Wholesale inflation rose 0.8% in February, lower than the estimate
Key takeaways:
- The producer price index grew 0.8% in February, just lower than the 0.9% Dow Jones estimate.
- Wholesale gasoline costs surged almost 14%, supporting feed the most considerable single-month growth for last demand goods costs ever in data going back to 2009.
- Headline PPI was up 10% from a year back, securing January for the most significant increase ever.
Wholesale inflation rise, but still up 10% from last year:
According to Labor Department data released Tuesday, another wave in energy costs drove wholesale goods costs to their most significant one-month leap on record in February.

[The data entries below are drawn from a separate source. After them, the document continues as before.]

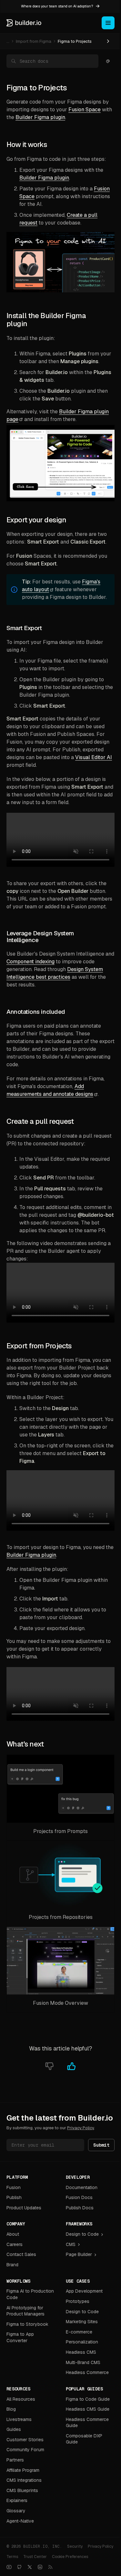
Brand (12, 2265)
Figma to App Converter (20, 2337)
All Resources (20, 2399)
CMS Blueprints (22, 2490)
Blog (11, 2409)
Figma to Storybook (27, 2324)
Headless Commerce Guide (87, 2422)
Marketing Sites (82, 2321)
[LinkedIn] (40, 2567)
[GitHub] (19, 2567)
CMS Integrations (24, 2480)
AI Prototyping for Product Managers (25, 2311)
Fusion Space (84, 109)
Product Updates (23, 2208)
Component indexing (30, 961)
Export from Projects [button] (39, 1346)
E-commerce (79, 2332)
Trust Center (35, 2556)
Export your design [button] (36, 520)
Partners (15, 2460)
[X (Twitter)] (29, 2567)
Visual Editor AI (93, 757)
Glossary (15, 2511)
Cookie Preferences (70, 2556)
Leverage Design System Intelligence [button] (40, 937)
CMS (71, 2244)
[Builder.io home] (24, 23)
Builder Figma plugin (40, 117)
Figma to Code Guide (88, 2399)
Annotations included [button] (35, 1012)
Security (75, 2546)
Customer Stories (25, 2440)
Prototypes (77, 2301)
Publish (14, 2197)
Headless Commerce (87, 2372)
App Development (84, 2291)
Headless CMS (81, 2352)
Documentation (81, 2187)
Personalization (82, 2342)
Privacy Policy (80, 2128)
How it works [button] (26, 145)
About (12, 2234)
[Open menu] (108, 22)
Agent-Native (20, 2521)
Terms (12, 2556)
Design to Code (82, 2234)
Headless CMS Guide (87, 2409)
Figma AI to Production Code (30, 2294)
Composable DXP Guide (84, 2439)
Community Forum (25, 2449)
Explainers (16, 2500)
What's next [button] (25, 1744)
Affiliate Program (22, 2470)
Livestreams (19, 2419)
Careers (14, 2244)
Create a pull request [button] (40, 1121)
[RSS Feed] (50, 2567)
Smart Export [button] (24, 628)
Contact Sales (21, 2254)
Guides (13, 2429)
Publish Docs (80, 2208)
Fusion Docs (79, 2197)
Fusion (13, 2187)
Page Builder (79, 2254)
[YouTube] (9, 2567)
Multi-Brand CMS (83, 2362)
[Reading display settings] (108, 61)
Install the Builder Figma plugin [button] (46, 320)
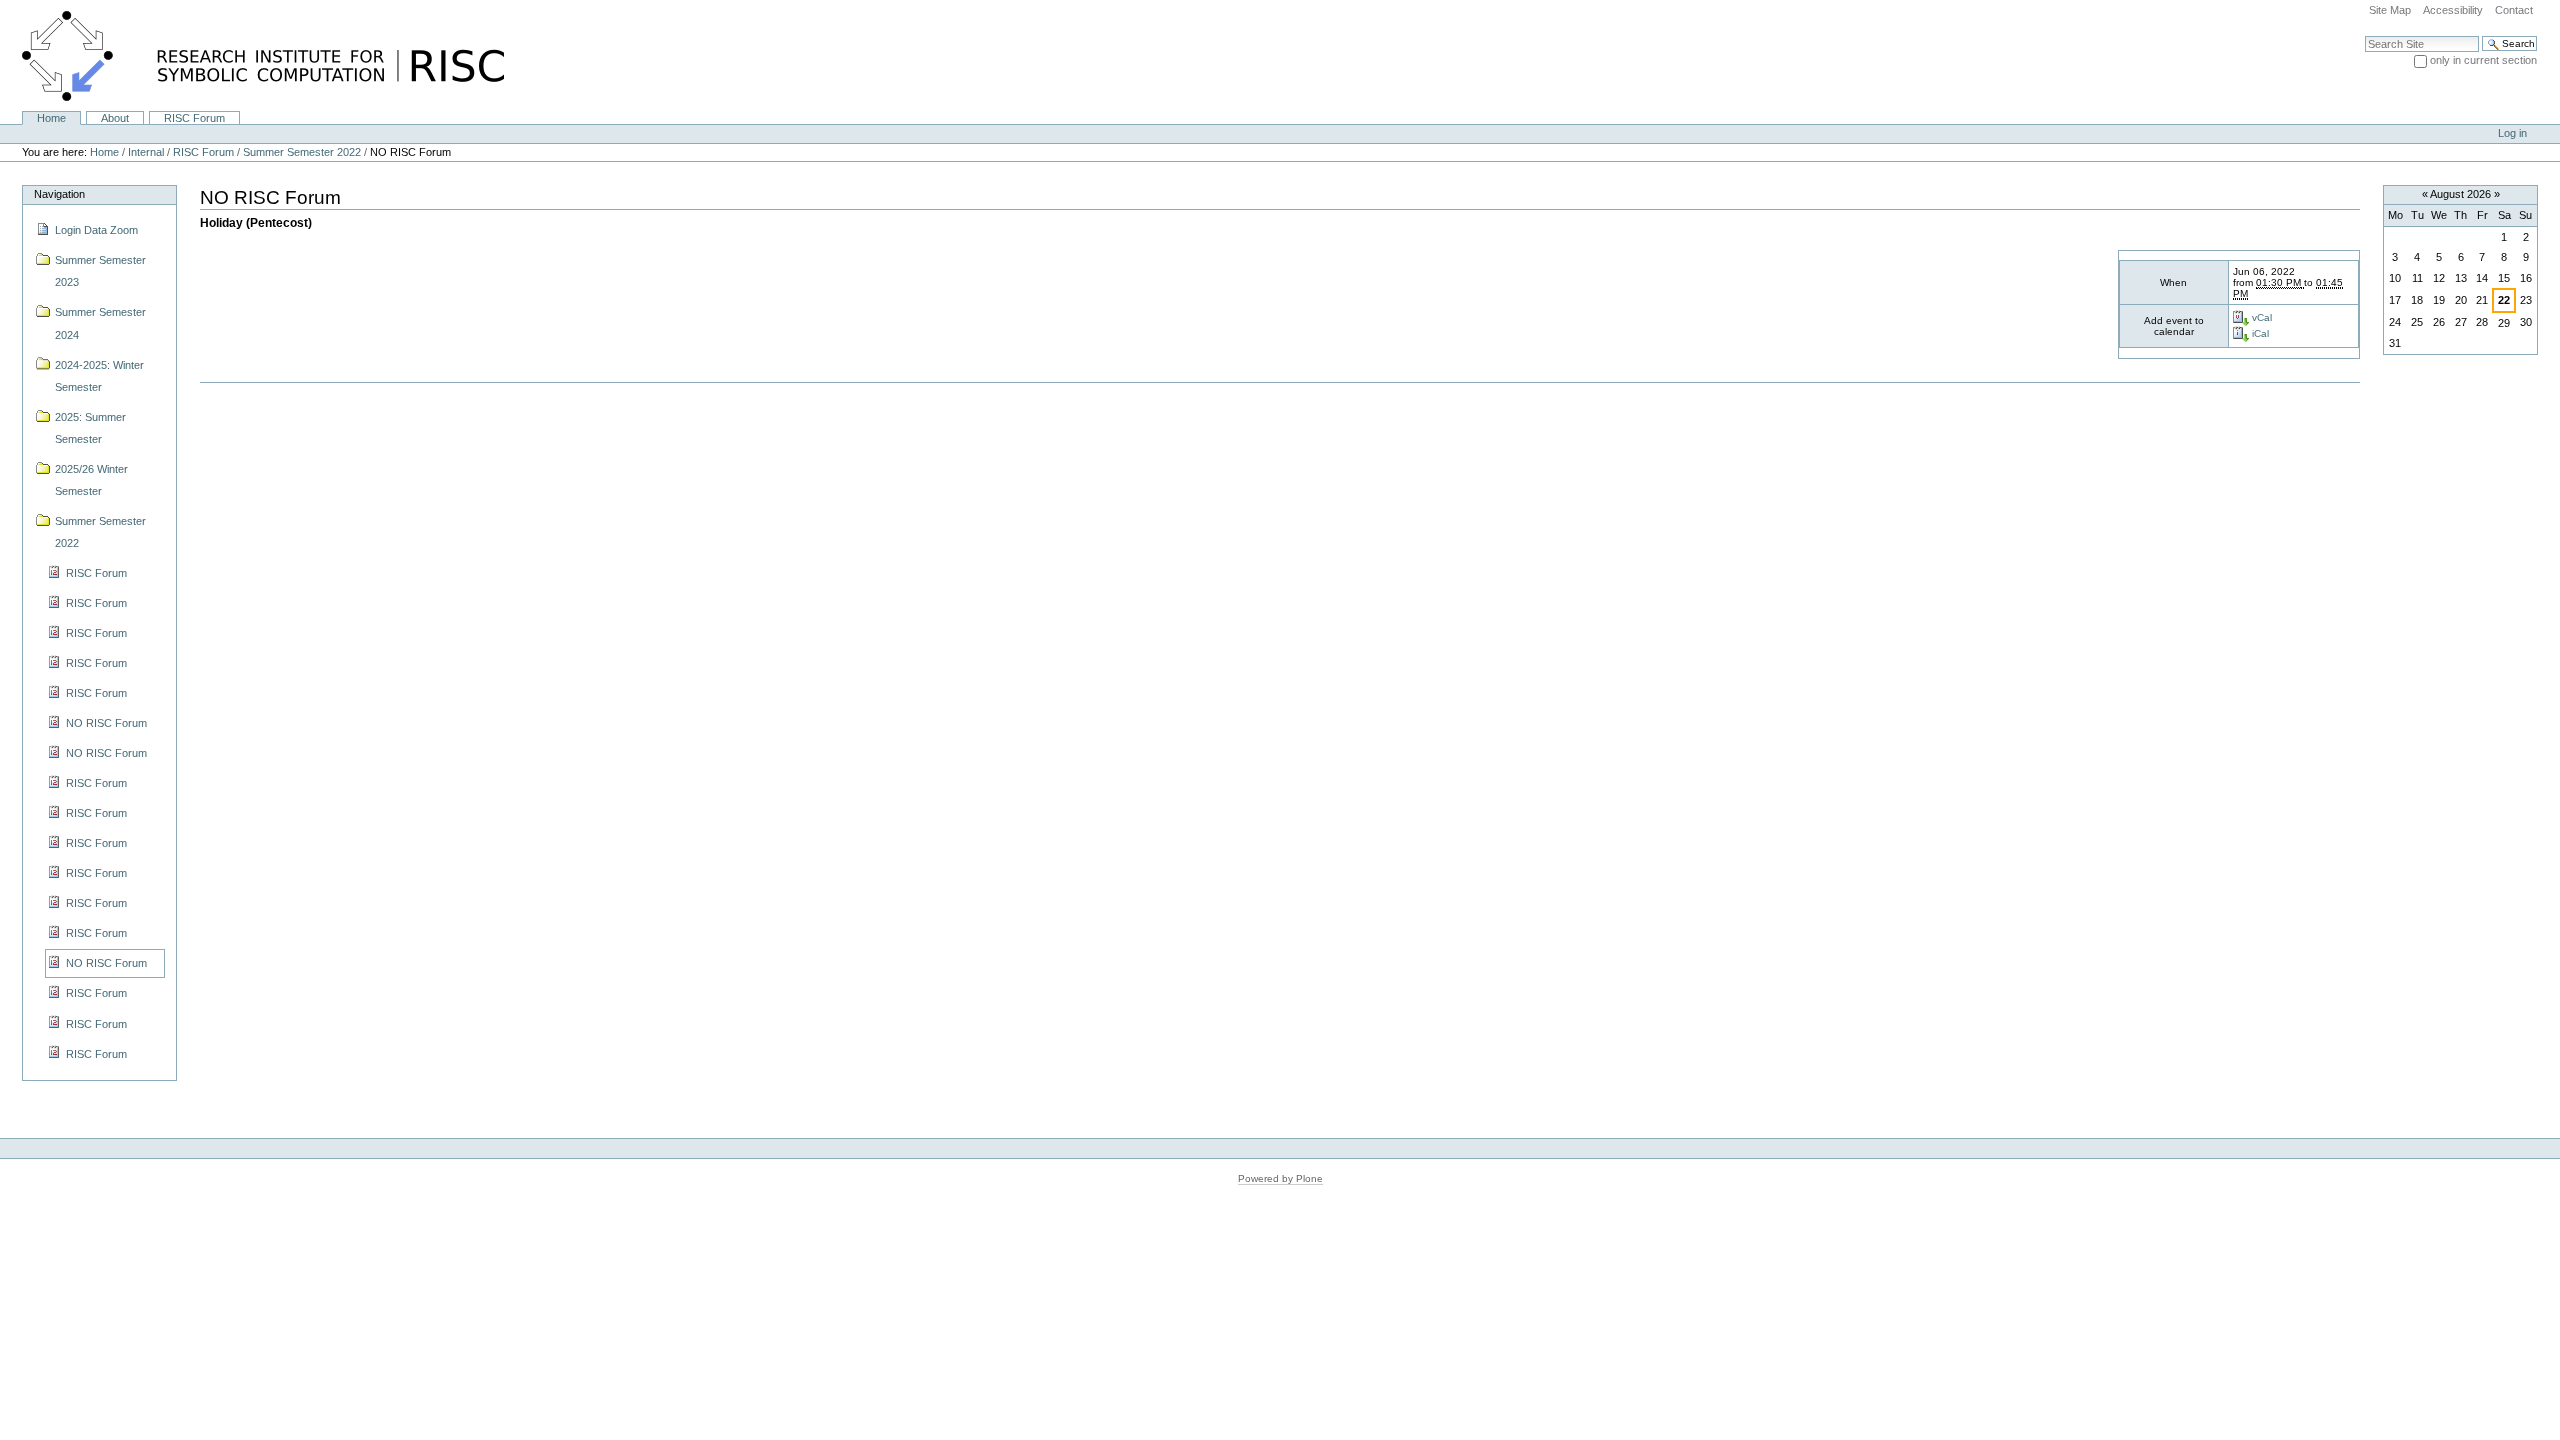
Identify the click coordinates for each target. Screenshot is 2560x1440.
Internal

Final demand costs for goods bounced 2.4% for the month, the most significant move ever in data going back to December 2009, the Bureau of Labor Statistics stated.
That caused the headline producer price index to up 0.8% on the month, barely lower than the 0.9% Dow Jones estimate.
Besides food, energy, and trade services, the so-called core PPI increased only 0.2%, well below the 0.6% anticipation.
On a year-over-year basis, headline PPI increased 10%, the exact as January, and tied for the most significant 12-month move ever.
The data came during the week of Feb. 13, before the Russian attack on Ukraine. Energy costs surged even more as the fight started and will appear in the following month’s report.
The numbers overlap with most other inflation gauges driving around 40-year highs, thanks to cost increases that have spread beyond volatile gas and grocery costs and across a broad range of customer goods and services.
In answer to the inflation trend, the Federal Reserve is predicted on Wednesday to increase interest rates for the first time since December 2018.
“Producer expenses are an early caution sign of what families can hope in terms of consumer price inflation,” noted PNC economist Kurt Rankin.